Over the years, we’ve been told by more than one consultant that we’re an “interesting” group to facilitate — both our leadership team and the whole staff. We’re still not sure if that’s a compliment or not. But we’ve heard it enough times to recognize that these outside observers have identified something in our behavior that we weren’t aware of.
Christine Dunn, our consultant from John Black and Associates, began by saying that she was going to use a phrase to keep us moving forward and prevent us from over-thinking/over analyzing our discussions. That phrase was “good enough to go”. As a facilitator, when she felt we had come to some level of agreement or consensus she would ask us “Is it good enough to go?”.
Since that session, we’ve been using that phrase a lot around here. When it feels like we’re over-thinking or over-analyzing something, we challenge each other by asking “is it good enough to go?”. Usually, it is.
It’s been interesting to watch us incorporate this new mantra into our organizational culture. On the one hand, it’s great because it keeps us moving forward, prevents us from spinning our wheels, and focuses us on making a decision. This “good enough to go” mentality feels similar to “small tests of change,” which are a critical part of quality improvement (QI) — and something that we often don’t practice as much as we preach it in our own work at HQC.

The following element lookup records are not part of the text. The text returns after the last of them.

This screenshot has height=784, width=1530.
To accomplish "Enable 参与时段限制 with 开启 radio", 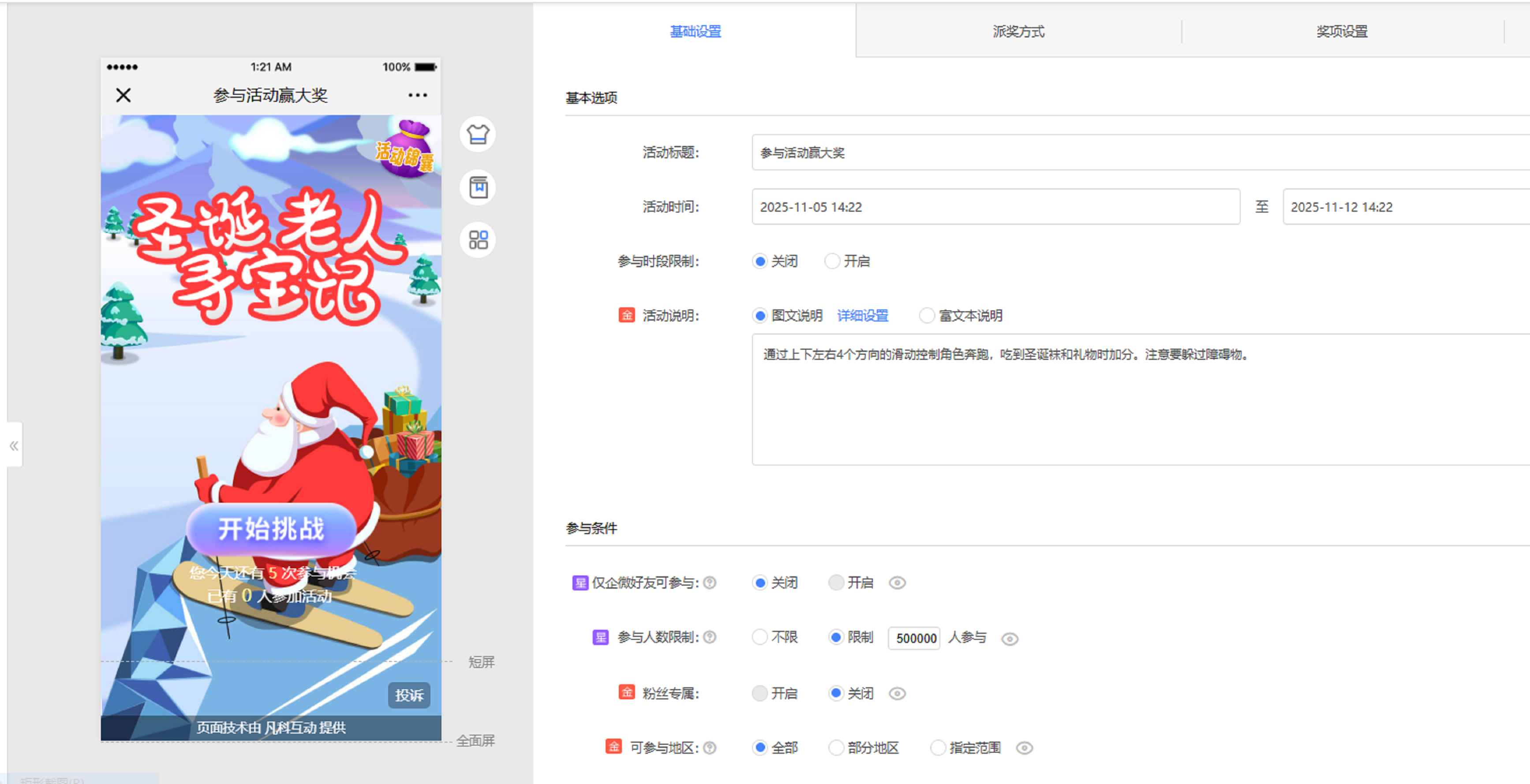I will [x=833, y=261].
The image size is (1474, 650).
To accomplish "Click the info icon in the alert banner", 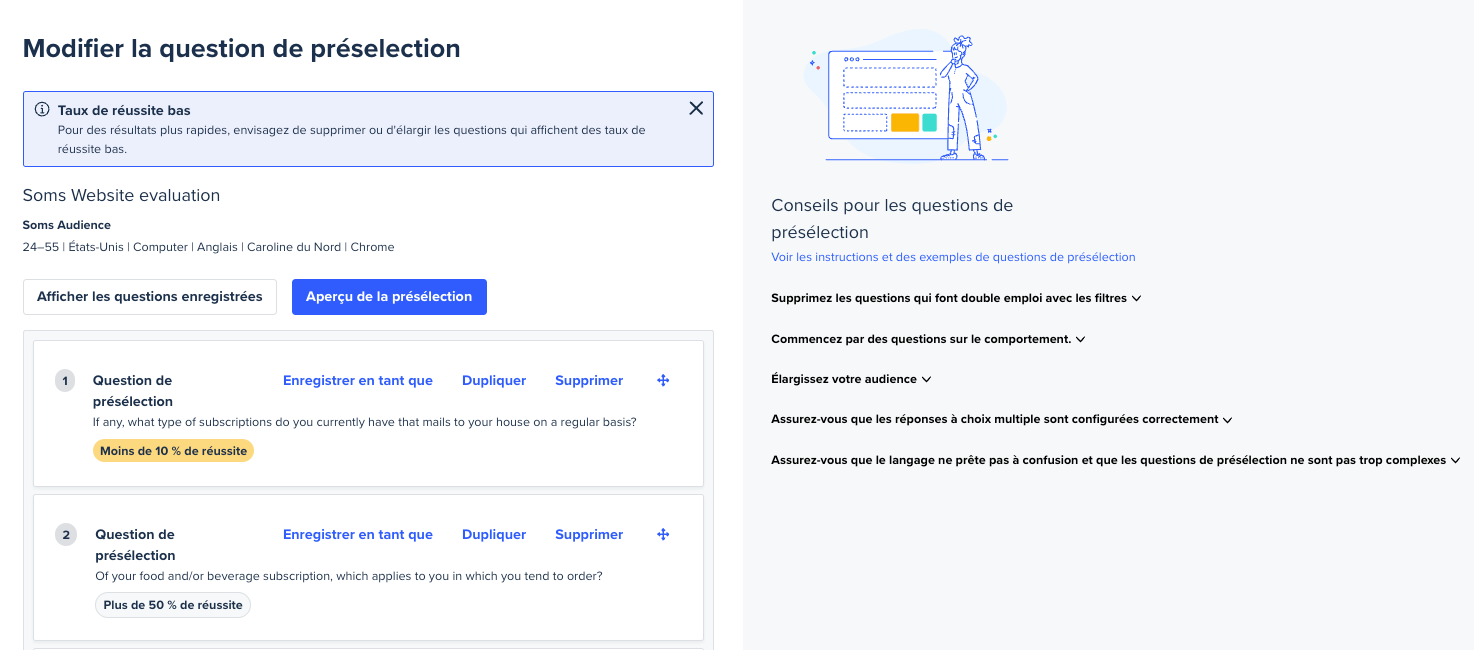I will 42,110.
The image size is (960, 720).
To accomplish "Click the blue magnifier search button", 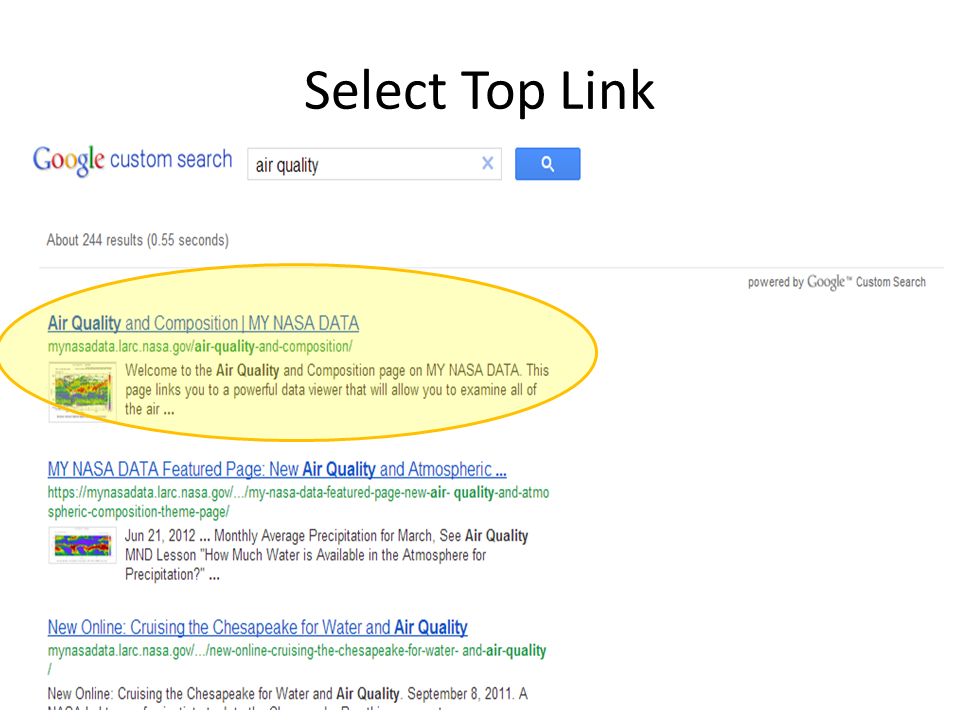I will (x=547, y=163).
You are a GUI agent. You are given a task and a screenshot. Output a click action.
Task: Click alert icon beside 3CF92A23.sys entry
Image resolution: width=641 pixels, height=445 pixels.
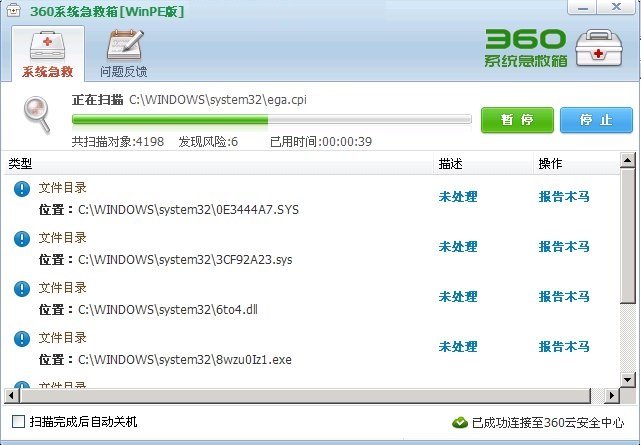coord(22,239)
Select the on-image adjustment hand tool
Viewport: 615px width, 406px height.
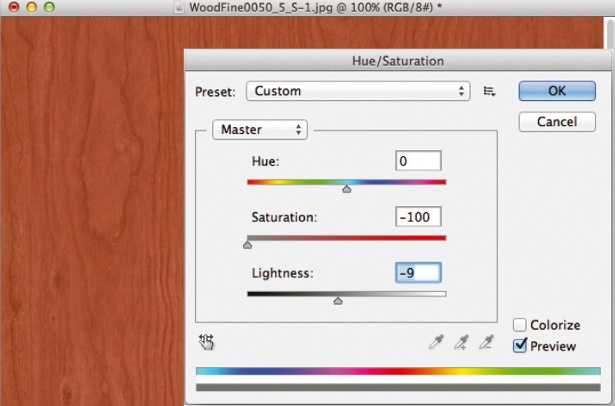pyautogui.click(x=207, y=342)
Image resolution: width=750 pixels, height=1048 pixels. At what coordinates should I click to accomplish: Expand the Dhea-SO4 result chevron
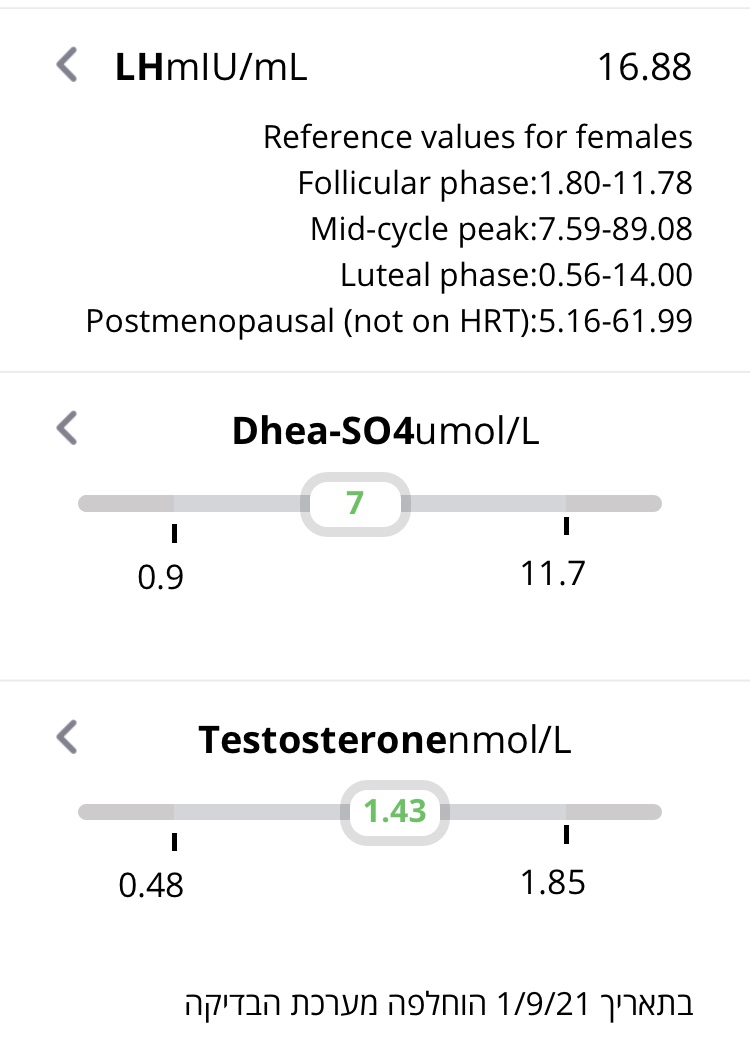pyautogui.click(x=66, y=428)
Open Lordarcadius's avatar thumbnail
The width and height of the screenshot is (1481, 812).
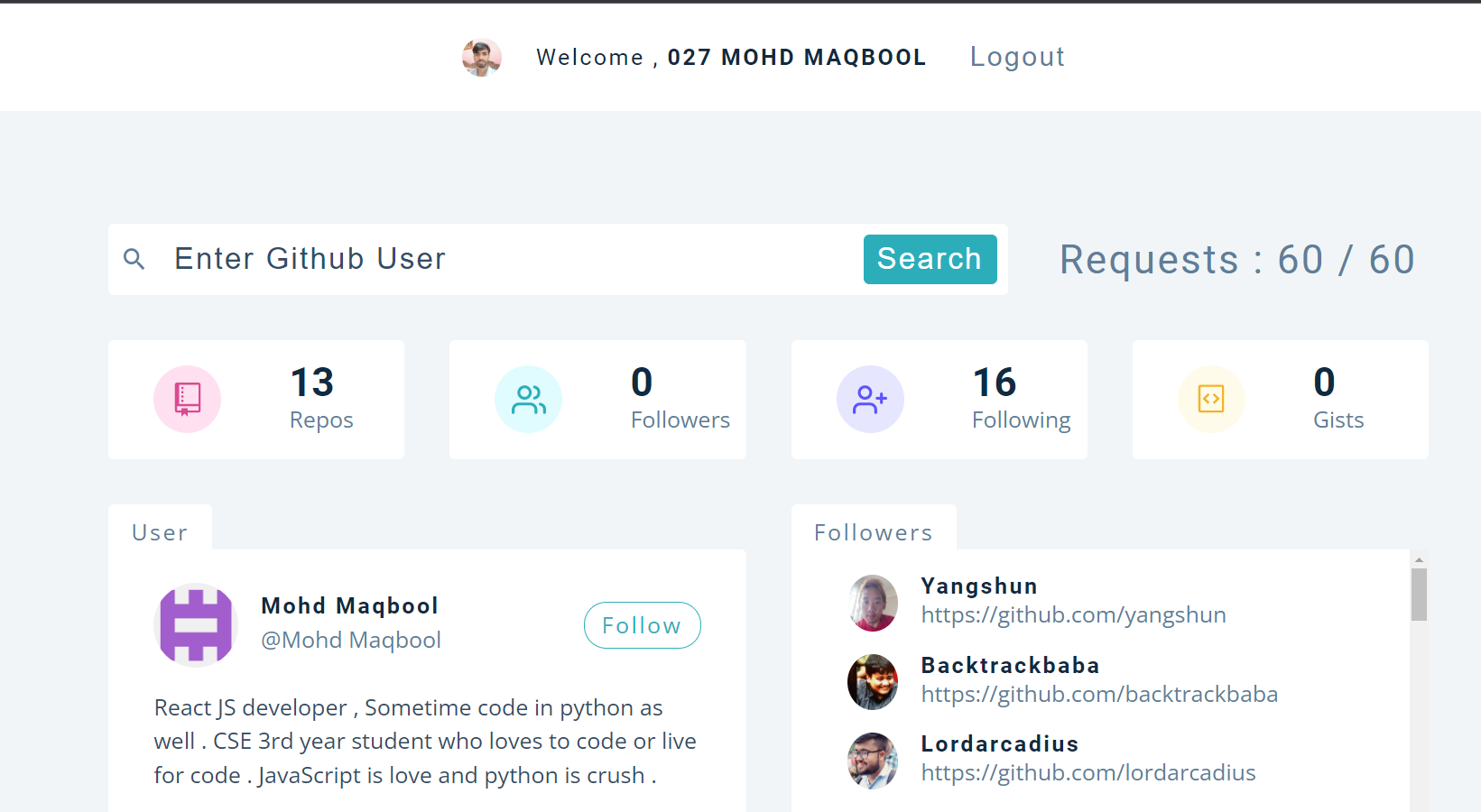(873, 761)
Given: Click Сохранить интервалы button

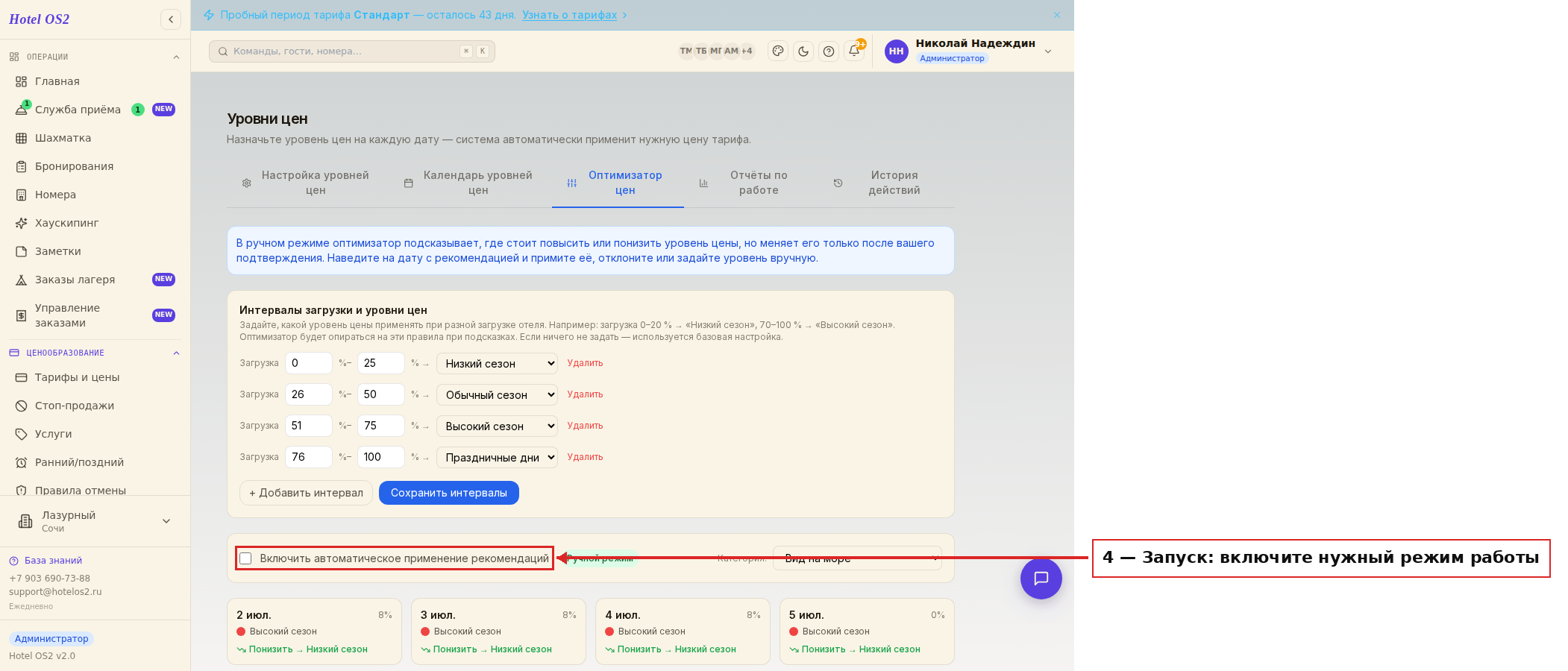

At times though, I do worry that our new “good enough to go” catch phrase may prevent us from having the deeper, sometimes difficult conversations we need, to sort through the complexities in our work internally, and in our work to support the health care system.
I’m beginning to see that you need a balance of the two. You need the permission to move forward and to encourage others to do so. But at the same time, you don’t want to miss out on the difficult conversations that can help get you to to a new level of creative, innovative thinking — which is also important for improving our systems.
Perhaps we need an adapted version of the serenity prayer:
Grant me the ability to accept when things are good enough to go,
The courage to have the conversations when things aren’t good enough to go,
And the wisdom to know the difference.